Text provided:
* * * * * * *
Health

Building trust, local church leaders encouraging Black and Hispanic populations to get vaccinated

BOSTON — Infectious disease experts, like Dr. Anthony Fauci, said there is a need to build confidence in the COVID-19 vaccines and persuade the Black and Hispanic communities to get vaccinated.

Local Boston area church leaders are putting their faces out front and center to discuss why people in the Black and Hispanic communities should get vaccinated. The strategy they’re using is social media and any form of broadcast.

“It’s important that our people see us taking the vaccine to encourage and lift them up,” said Reverend Miniard Culpepper, a senior pastor of the Pleasant Hill Missionary Baptist Church.

From the halls of the Whittier Street Health Center, church leaders are getting involved by making a public service announcement, which will be seen in and around the Boston area.

“Add that onto the front part of our morning worship service,” said Pastor Leroy Mahoney, from First Baptist Church in Saugus.

Boston 25 asked them why there is mistrust around the COVID-19 vaccine in the African-American population?

“We always had that skepticism. Unimaginable guinea pigs, the way African-Americans have been utilized in regards to the Tuskegee experiment many, many years ago,” said pastor Gerald Bell from the Shiloh Baptist church.

Local leaders say, at first, they were indifferent about getting the COVID vaccine.

“This vaccine is going to save lives, and it might be one of their lives that the vaccine may save you,” Culpepper said.
* * * * * * *
Saved data entries:
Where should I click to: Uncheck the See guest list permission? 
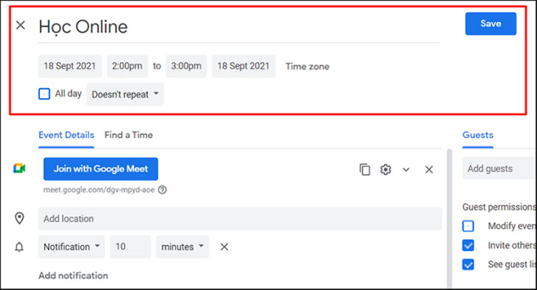[x=468, y=264]
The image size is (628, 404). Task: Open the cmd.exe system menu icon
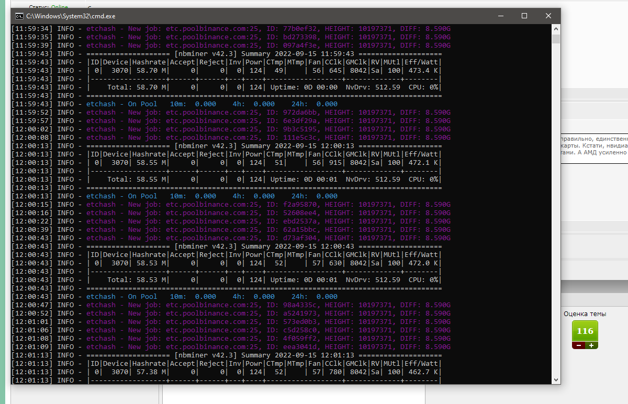coord(19,16)
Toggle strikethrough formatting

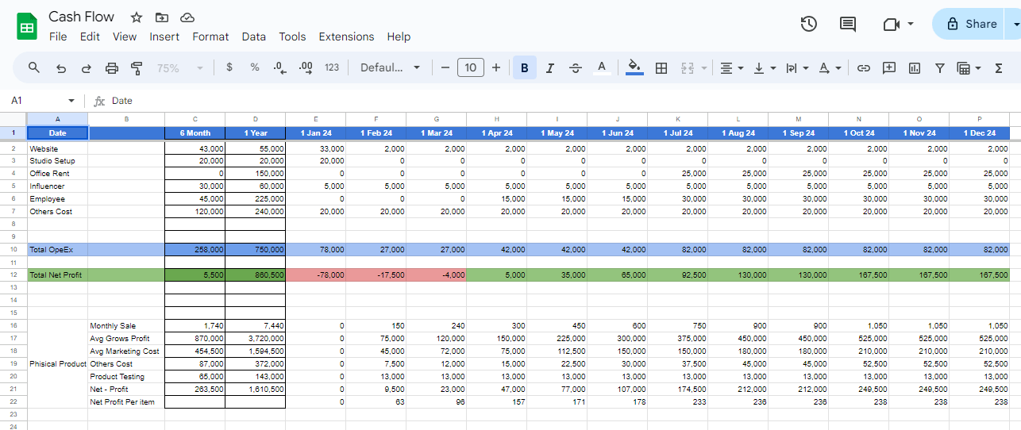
* * * * * * *
Tasks and exercises:
- a) Answer these questions using the article on church leaders and COVID-19 vaccination:
(i) Which church does Reverend Miniard Culpepper lead as senior pastor?
(ii) From which place are church leaders making the public service announcement?
(iii) Which church is pastor Gerald Bell from?
- b) Decide whether each statement agrees with the article on church leaders and COVID-19 vaccination. Give yes or no and quote the words that settle it.
(i) The church leaders' strategy relies on social media and broadcast.
(ii) Pastor Leroy Mahoney's church is in Boston.
(iii) Local leaders say they were eager to get the COVID vaccine from the start.
- c) Please carry on the article about church leaders encouraging COVID-19 vaccination from the point where it stops.

Your responses:
- a)
(i) Pleasant Hill Missionary Baptist Church
(ii) The halls of the Whittier Street Health Center
(iii) The Shiloh Baptist church

- b)
(i) Yes: "The strategy they’re using is social media and any form of broadcast."
(ii) No: "said Pastor Leroy Mahoney, from First Baptist Church in Saugus."
(iii) No: "Local leaders say, at first, they were indifferent about getting the COVID vaccine."

- c)
And education is key.

“Keep wise council, don’t follow conspiracy theories. stay close to your primary care physicians,” Bell said.

Boston 25 also spoke to the health care director at Whittier Street Health Center. He said so far, for all the shots he has administered, he’s seeing only typical soreness for a day or two. Very rarely has he heard about people getting a fever, chills and so forth. But, overall, they want everyone to feel comfortable.

What about the people that can’t afford health insurance? Whittier Street Health Center representatives said anyone and everyone can come in and it will be free, once it’s available.

For others, transportation is also an issue. We learned that the Whittier Street Health Center workers are currently going around in a van to test people for COVID-19, and when Phase 2 begins, they will even begin vaccinating people. Hard working men and women are out there keeping our communities safe.